Woman hiking

It’s spring! Top tips for putting it in your step

Four weeks ago, ‘he who is never obeyed’ reached his tolerance limit of my whingeing about weight. Being a woman over 50, I have lost the ability to abstain from ‘bad foods’, do a few trips to the gym and forsake a few glasses of wine knowing that I would drop a dress size in a month.

Today, I have the diet of a Carmelite nun, obsess about my Fitbit, try to drink only at weekends (hmmm – this might be a promise too far), shun processed food and read every new diet book to hit the shelves of Waterstones. The end result? I have not lost a single gram in 24 months. The abdominal duvet clings on.

This is the woman who, in desperation, signed up for a ‘health retreat’ which required me to endure seven days of nothing but juice (which I had to make myself), sufficient doses of bentonite clay to form a new Buddha for the mindfulness garden, enough cider vinegar to float a boat and then unspeakable ‘treatments’. The result? I gained four pounds and a nasty migraine.

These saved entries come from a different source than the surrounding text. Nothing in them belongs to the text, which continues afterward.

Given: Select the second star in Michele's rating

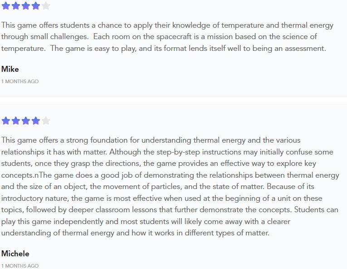Looking at the screenshot, I should (x=16, y=121).
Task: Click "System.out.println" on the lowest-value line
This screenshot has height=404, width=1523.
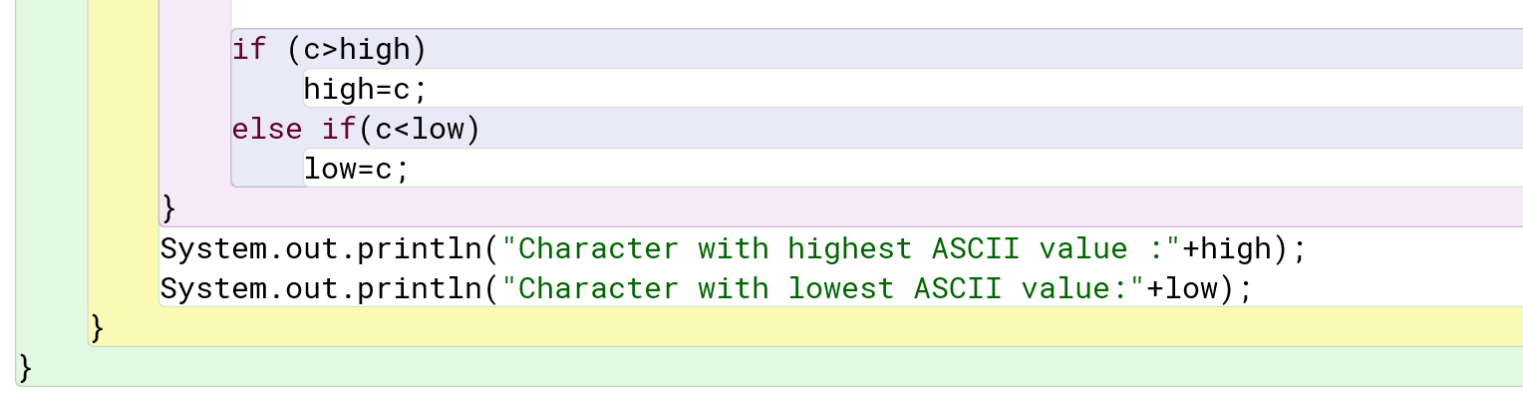Action: (x=321, y=288)
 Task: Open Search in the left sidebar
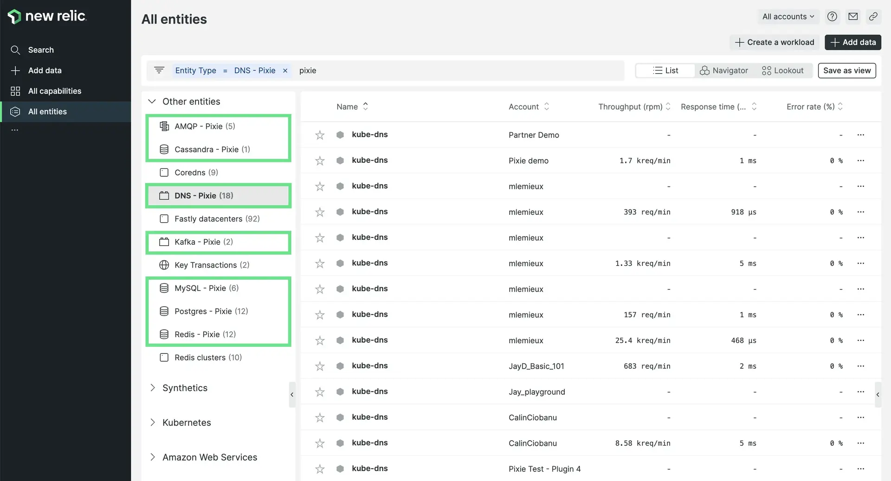(41, 50)

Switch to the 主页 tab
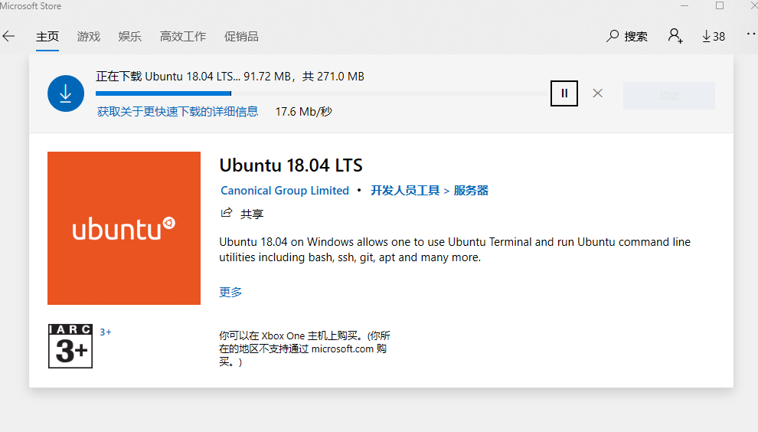[47, 36]
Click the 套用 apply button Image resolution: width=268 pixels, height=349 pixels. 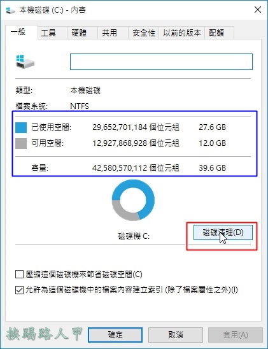(x=236, y=335)
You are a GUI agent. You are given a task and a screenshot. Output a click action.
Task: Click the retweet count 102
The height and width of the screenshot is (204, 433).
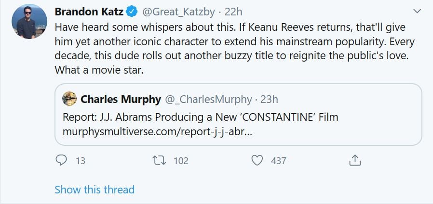(x=181, y=161)
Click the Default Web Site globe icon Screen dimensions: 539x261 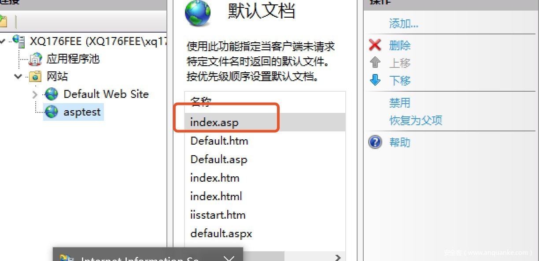pos(52,94)
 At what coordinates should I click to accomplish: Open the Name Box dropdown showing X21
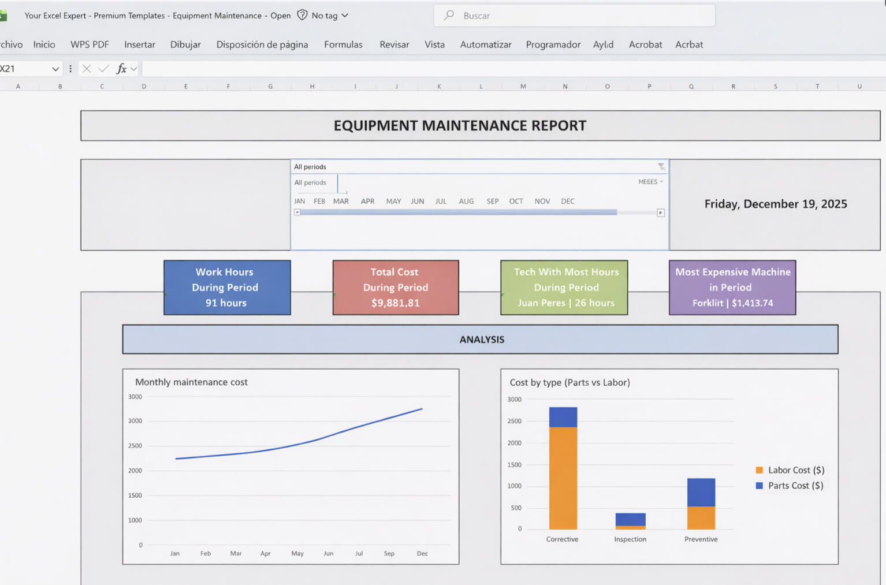point(56,68)
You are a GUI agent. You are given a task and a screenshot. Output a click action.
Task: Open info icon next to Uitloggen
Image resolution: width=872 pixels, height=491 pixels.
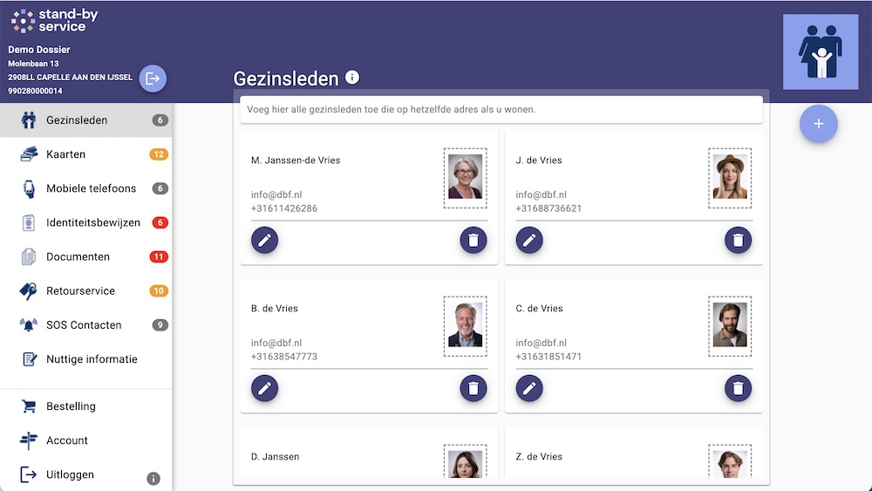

Understandably I am feeling dismayed, but he was at his limit of woe. And so I have been put on the farmer’s formula – forget the weight, just get fit. He did have a point. All this healthy eating has come to nothing. In January I went on a walking holiday and was so exhausted after a 12km walk that I cried half-way up the last hill and fell asleep in the bath. In short, I was under-fit and over-weight. So the farmer formula is to get up an hour early and walk for a minimum of 10,000 steps, but all have to be high active. That means walking at a pace of at least 130 steps a minute. Sounds easy? It’s not. Especially when you are trying to keep up with a 6’5” man who is well used to tramping the land for hours at a time. First week was truly horrible – I felt as if I was pushing porridge up hill; second week not much better; third week I noticed I could get up a slope without feeling sick; fourth week I am enjoying the fresh air, hearing the birds rather than my lungs working like bellows, and skipping up the slope – well not quite like a mountain goat, but much faster than week one. There have been additional benefits:

  • My cardio-vascular recovery has made a significant improvement
  • My eyes look brighter
  • I have more energy
  • I think my legs are a little firmer – less moon-surface
  • I get more done in a day

But I also have noticed that this body needs more post – exercise care than when I was in my thirties. All this walking meant that in the first week I was stiff, my ankles hurt and I walked like an old woman for the first five minutes of every day. So, a quick check in with the Sassy experts and I am adding in the following:

  • Sleep – the more I read and hear about sleep the more the more I realise how critical it is to general fitness and weight loss. If you are, like the old me, a believer in toughing it out on six hours a night then take a look at Mathew Walker’s video. If it doesn’t kick you into reworking your rest patterns then read his brilliant book Why we Sleep and our article on getting a good night’s rest [link]. If you still insist on sleep deprivation then I can only call you crazy!
  • Stretching – as we age our muscles, tendons and cartilage gets less elastic. If you do not help them out they go into a state of chronic tension. The result? You walk like an oldy – shuffling and semi-bent before your time. You tend to clump along the path rather than glide. Your shoulders hurt and your ankles twinge. So spend 30 minutes a day stretching out the tension and get back your sassy-suppleness.
  • Turmeric – yes, I am jumping on the bandwagon by shouting about this wonder-herb. However, one look at the research on the benefits of curcumin (the active ingredient in turmeric) and it is hard to refuse trying this out. Claims range from reducing joint inflammation (essential for the farmer formula) by boosting the immune system to preventing cancer, depression, age related diseases and Alzheimer’s. I do not particularly like the taste, but I would drink pond water to avoid following my mother into depression and dementia for my last years in this realm. The quickest fix is to make yourself turmeric shots. See the sassy recipe in our Inspiration section.
  • Lemon water – we all know that 2 litres a day is basic if you want to flush those toxins and ensure your body is able to metabolise fat. It also keeps your brain more active. But if you add a few slices of lemon then you ensure your water is balancing our body alkaline/acid levels. We live in a world of food which tends towards acid – grain, meat, dairy, sugar, fizzy drinks. The impact of being too acid is muscle weakness and, at the extreme, liver damage. However, lemon juice, when metabolised, acts as an alkaline and can help bring you back to balance. So slice the yellow orb and get drinking.

So, in short, if you step out with gusto, sleep, stretch, strengthen your immune system and slurp that water you should have a spring in your step by May Day. Good luck!